Winter Park is known in Central Florida as a town of good homes. Founded as a retreat from the North, the Orlando suburb has some of the area’s most storied (and expensive) residences. Locals and tourists will wander off Park Avenue just to take in some of the architecture and likely fantasize about how they would occupy such houses.
Rarely does the fantasizer think, “Then everyone would walk down the street to stare at my house.”
Kevin McClanahan lived in that kind of house. The home at 887 Georgia Ave. was the site of gatherings, tours and even a professional commercial.
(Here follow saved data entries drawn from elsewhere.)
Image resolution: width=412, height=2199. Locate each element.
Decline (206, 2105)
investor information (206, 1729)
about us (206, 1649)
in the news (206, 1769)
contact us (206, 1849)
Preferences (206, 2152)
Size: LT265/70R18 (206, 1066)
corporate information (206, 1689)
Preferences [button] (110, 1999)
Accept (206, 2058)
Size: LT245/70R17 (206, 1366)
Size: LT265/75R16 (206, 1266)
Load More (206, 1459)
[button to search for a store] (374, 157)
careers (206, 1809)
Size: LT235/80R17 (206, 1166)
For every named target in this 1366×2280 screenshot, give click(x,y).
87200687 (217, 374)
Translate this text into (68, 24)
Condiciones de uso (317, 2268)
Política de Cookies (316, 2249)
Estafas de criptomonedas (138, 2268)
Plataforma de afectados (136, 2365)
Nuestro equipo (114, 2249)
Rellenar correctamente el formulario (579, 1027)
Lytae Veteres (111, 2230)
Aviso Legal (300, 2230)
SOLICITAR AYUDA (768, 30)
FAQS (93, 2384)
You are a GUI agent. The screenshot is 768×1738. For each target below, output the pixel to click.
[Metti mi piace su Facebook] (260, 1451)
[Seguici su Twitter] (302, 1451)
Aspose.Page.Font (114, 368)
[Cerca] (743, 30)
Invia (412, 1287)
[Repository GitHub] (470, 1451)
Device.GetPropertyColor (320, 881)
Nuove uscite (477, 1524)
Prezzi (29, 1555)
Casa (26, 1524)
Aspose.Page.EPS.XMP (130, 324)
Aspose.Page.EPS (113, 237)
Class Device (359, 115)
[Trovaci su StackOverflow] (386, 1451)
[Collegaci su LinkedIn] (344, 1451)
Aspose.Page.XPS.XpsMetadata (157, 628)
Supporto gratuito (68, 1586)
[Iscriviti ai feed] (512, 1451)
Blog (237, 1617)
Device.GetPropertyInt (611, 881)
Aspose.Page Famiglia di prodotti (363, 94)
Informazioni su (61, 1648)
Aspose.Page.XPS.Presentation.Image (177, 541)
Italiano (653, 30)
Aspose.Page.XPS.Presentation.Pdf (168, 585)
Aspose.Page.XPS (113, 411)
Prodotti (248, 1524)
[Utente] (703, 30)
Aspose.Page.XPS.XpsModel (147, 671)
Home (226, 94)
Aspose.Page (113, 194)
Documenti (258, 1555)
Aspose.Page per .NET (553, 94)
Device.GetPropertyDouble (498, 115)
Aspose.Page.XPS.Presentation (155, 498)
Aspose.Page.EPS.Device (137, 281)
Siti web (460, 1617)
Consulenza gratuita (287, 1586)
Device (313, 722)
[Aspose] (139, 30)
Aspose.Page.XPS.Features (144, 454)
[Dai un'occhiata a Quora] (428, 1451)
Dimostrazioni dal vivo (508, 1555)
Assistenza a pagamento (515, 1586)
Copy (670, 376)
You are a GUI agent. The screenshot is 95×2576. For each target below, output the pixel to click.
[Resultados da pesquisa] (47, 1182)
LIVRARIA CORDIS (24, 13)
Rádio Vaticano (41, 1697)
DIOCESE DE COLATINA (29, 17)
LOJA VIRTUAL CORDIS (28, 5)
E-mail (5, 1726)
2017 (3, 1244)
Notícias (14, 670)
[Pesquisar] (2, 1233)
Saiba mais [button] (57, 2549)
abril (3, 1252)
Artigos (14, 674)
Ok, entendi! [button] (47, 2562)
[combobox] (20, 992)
McClanahan and his siblings have put the house on the market for $6.5 million. McClanahan, who is also an agent with Fannie Hillman & Associates, is handling the listing.
The 5,759-square-foot, six-bedroom home was originally built as a five-bedroom residence in 1924. County sales records for the property only go back to 1976, but McClanahan uncovered research that one resident left the property to Winter Park Memorial Hospital in 1958.
“The hospital said the house would be put up for sale and asked real estate agents to get in offers by a certain date,” he said. “The appraised value of the home was listed as $45,000.”
McClanahan’s father bought the house in 1980 for $250,000.
House attracts attention
From the street, the white Colonial facade stretched across the long ranch house body feels like something from New England. Inside, the coffered ceilings are latticed in polished wood beams that match the rich oak floors. The walls of the upstairs bedrooms, covered in patterned wallpaper, fold in toward the ceiling, giving the whole structure a dollhouse quality.


The showroom feeling of the estate was something McClanahan said his parents worked to maintain. “My mom had very good taste in decorating,” he said. “And she had help.”
Her work garnered attention, as the house was featured in magazines such as the now-defunct Florida Home & Garden, according to McClanahan.
The home was also selected as the site for a Hertz Rent-A-Car commercial in the mid-1980s, featuring the company’s spokespeople at the time, the late Arnold Palmer and O.J. Simpson.
“OJ signed footballs for all of us,” McClanahan said. “And my dad and Arnold became, not close friends, but they would talk every now and then. It was kind of cool.”
Once, a company professionally decorated his home for Christmas. “They put a Christmas tree in the pool,” McClanahan said.

The company offered paid tours of the house for a couple of weeks. “I remember coming home from school one day and they asked if I had a ticket to enter,” McClanahan recalled. “I said, ‘Well, I live here.’”
Parting with home 'bittersweet'
Christmas was a time when the charm of the house truly shined, according to McClanahan.
“We always had great Christmas Eve parties,” he said. “We would go to church and come home, so of course everyone was dressed their best. Neighbors and other family members would come by and have drinks and appetizers. That was always one of my favorite times in the house.”

Living in a home under the spotlight can be difficult for a kid, but McClanahan said he and his siblings found their own fun.
“The house has a full basement,” McClanahan said, a rarity anywhere in Florida with its shallow water table. McClanahan, who came to the home as a teenager, said he was a little too old to play with his siblings down there, but he did enjoy the hidden feature. “That was always interesting to me.”
Another oddity for the Sunshine State is that the home includes three gas fireplaces.
McClanahan’s family added the primary bedroom onto the south wing and a garage on the north side.
Now, with the parents gone, the family is ready to pass the home to a new generation. “It’s bittersweet,” McClanahan said, “but it’s time.”